§ What to produce: Below, find the line containing "The height and width of the screenshot is (317, 644)."; from there to the final line, print every line exactly and skip the pictures.

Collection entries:

——————

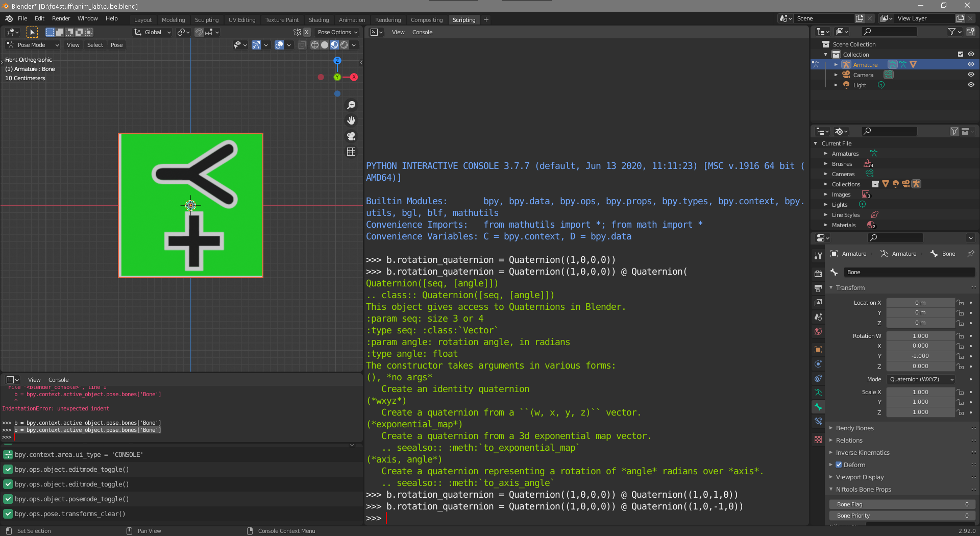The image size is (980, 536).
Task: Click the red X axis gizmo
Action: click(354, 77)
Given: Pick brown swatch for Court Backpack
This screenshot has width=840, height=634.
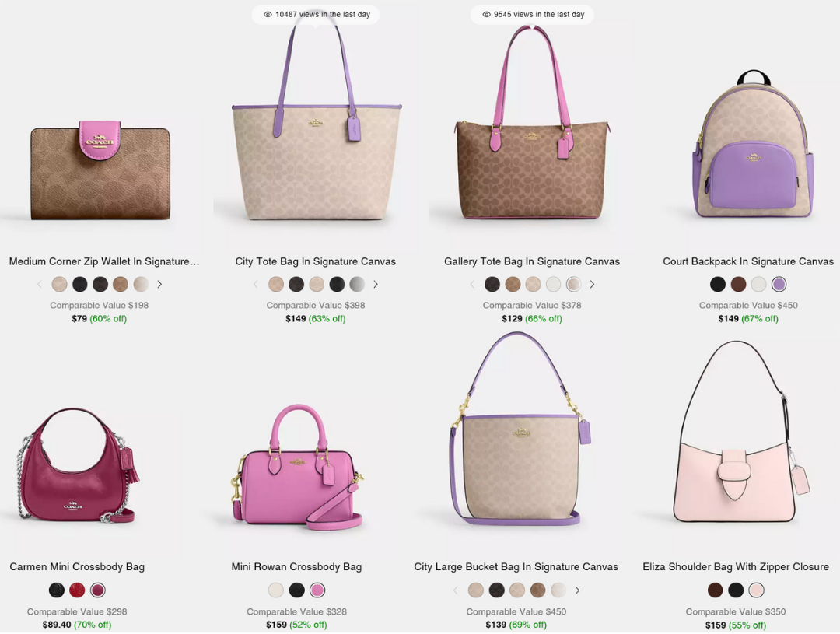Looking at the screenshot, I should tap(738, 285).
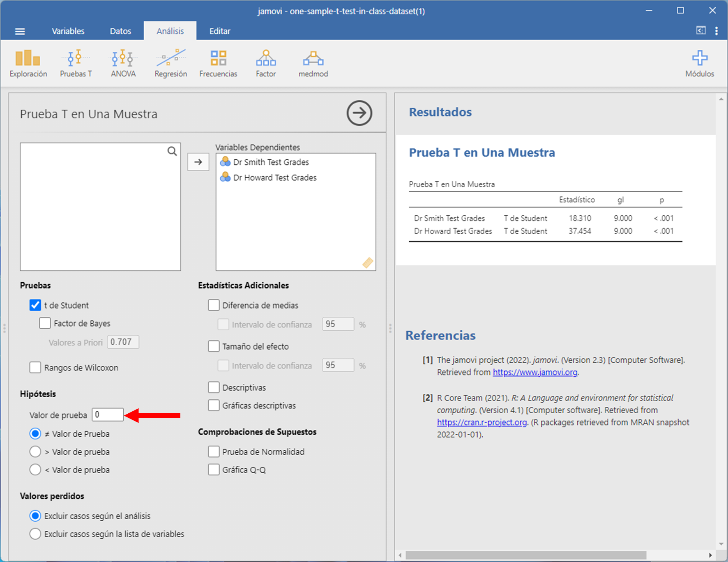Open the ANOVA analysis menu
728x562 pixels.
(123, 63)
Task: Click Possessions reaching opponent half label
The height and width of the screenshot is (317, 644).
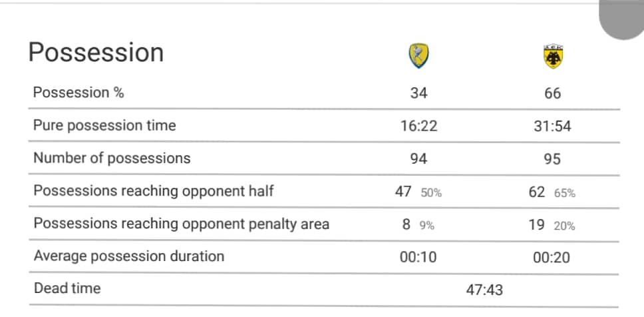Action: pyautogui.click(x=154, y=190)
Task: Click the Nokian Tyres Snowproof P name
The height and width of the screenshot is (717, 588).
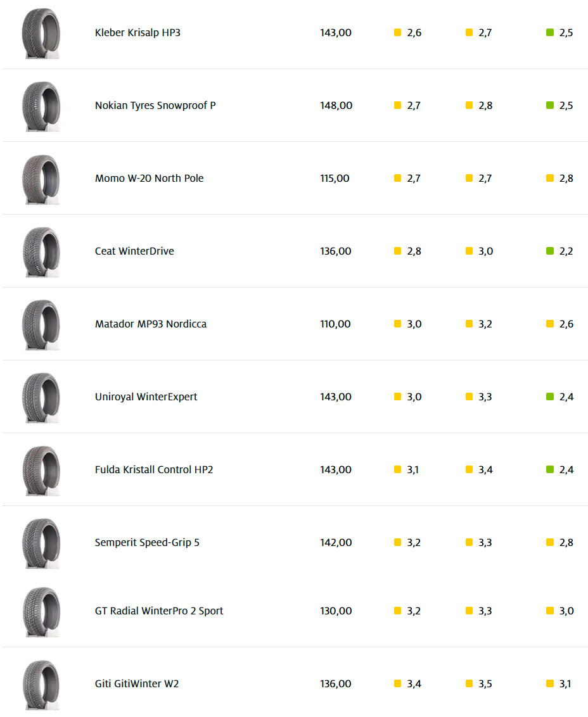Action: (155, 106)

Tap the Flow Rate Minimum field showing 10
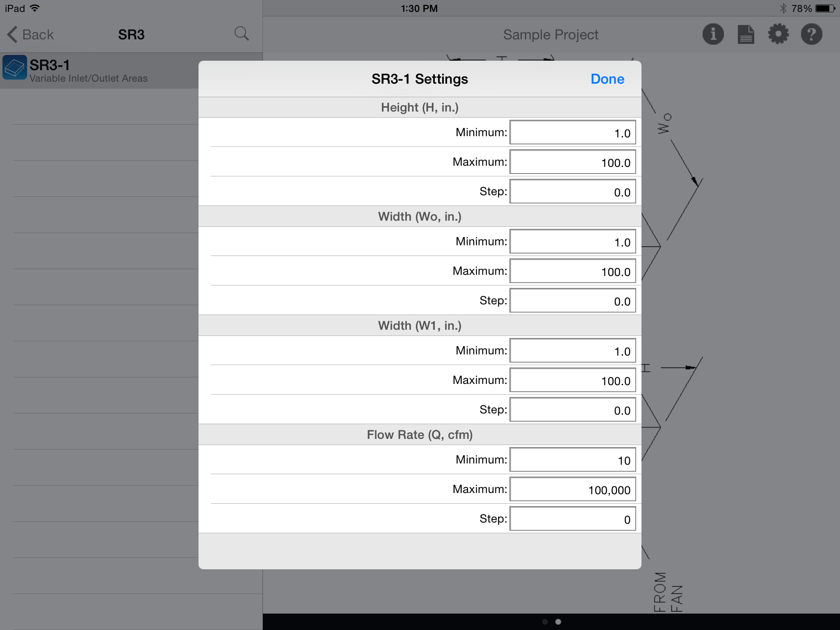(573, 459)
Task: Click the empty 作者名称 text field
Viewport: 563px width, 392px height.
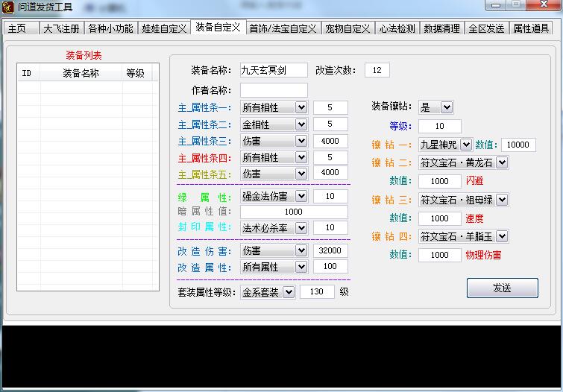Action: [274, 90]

——————

§ Answer to this exercise:
The height and width of the screenshot is (317, 644).
Action: pyautogui.click(x=154, y=190)
Task: Click the Nokian Tyres Snowproof P name
The height and width of the screenshot is (717, 588).
Action: (155, 106)

Tap the Flow Rate Minimum field showing 10
(573, 459)
Task: Click the empty 作者名称 text field
Viewport: 563px width, 392px height.
Action: [274, 90]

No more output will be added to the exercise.